Mr. Biden’s support, however, has proved durable, and he has shown himself a challenging politician to attack. The other most frontal assault on him came from Julián Castro, the former federal housing secretary, who also dropped in the polls after their debate-stage confrontation.
In recent months, Ms. Harris had struggled financially as her online fund-raising slowed and her large donors increasingly turned away from her campaign.
And in the days leading up to her withdrawal from the race, Ms. Harris grew increasingly desperate in her search for campaign funds.

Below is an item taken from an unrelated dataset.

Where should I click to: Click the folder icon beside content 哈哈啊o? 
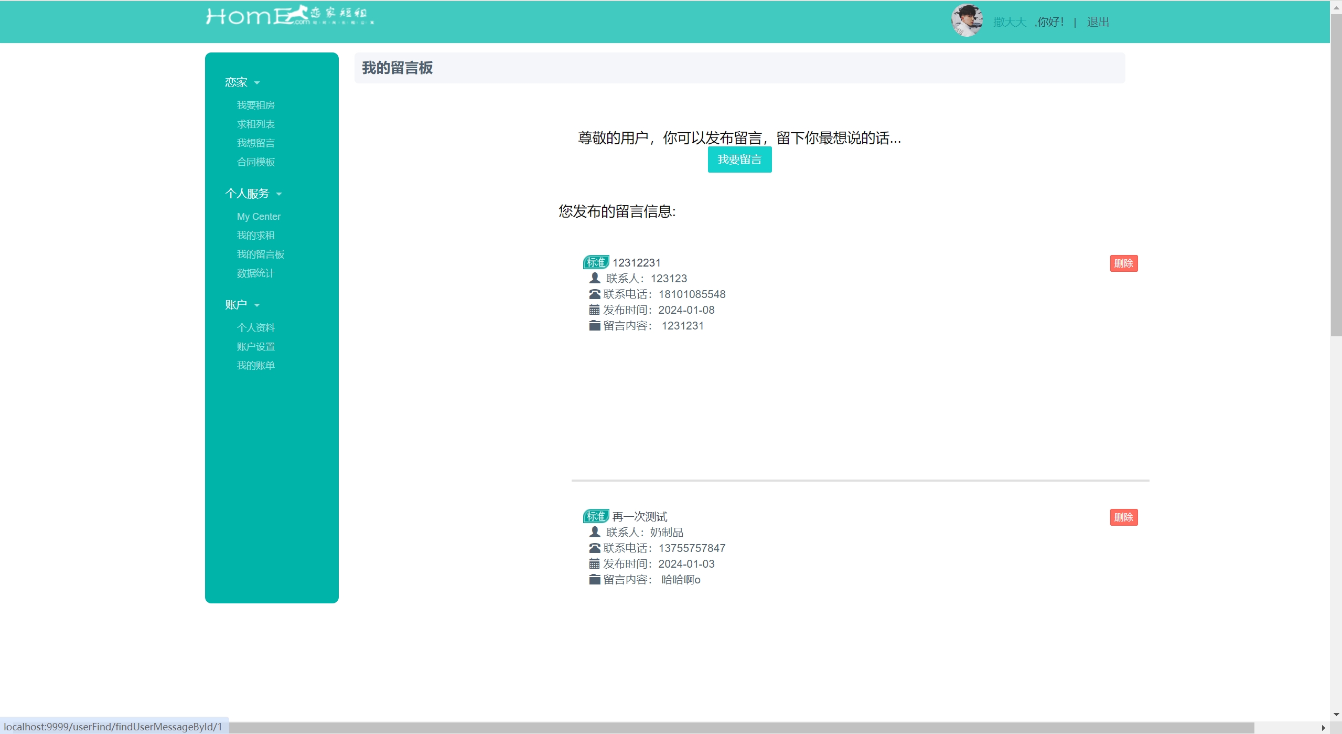[594, 580]

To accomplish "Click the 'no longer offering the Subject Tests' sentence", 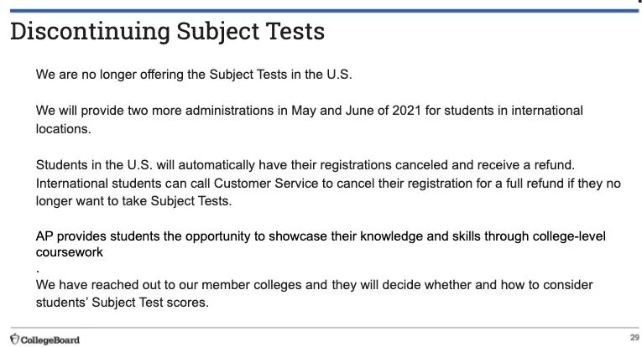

She surprised one donor who had hosted an event for her but is not a major Democratic bundler by telephoning him to see if he could reach out to his associates who had yet to give in hopes of finding her additional checks for the maximum allowable amount.
On Tuesday, she had a fund-raiser scheduled with some of her top bundlers in New York City that was canceled only hours before the event was set to occur. And on Wednesday, she had been scheduled to attend an event on the other side of the country, in Los Angeles, where Sean Parker, the billionaire tech entrepreneur, was set to host her at his home.
In the third quarter of the year, she spent more than $1.41 for every dollar she raised, burning through millions of her treasury. She stopped buying ads, both online and on television, implemented layoffs, slashed staff in New Hampshire and retrenched to Iowa, where she spent the Thanksgiving holiday with her family.
But it was not enough, as her campaign determined that she did not have the financial resources needed to compete, even as a new allied super PAC began reserving ads on Tuesday. The group quickly began canceling its reservations.
“As the campaign has gone on, it’s become harder and harder to raise the money we need to compete,” Ms. Harris wrote to supporters.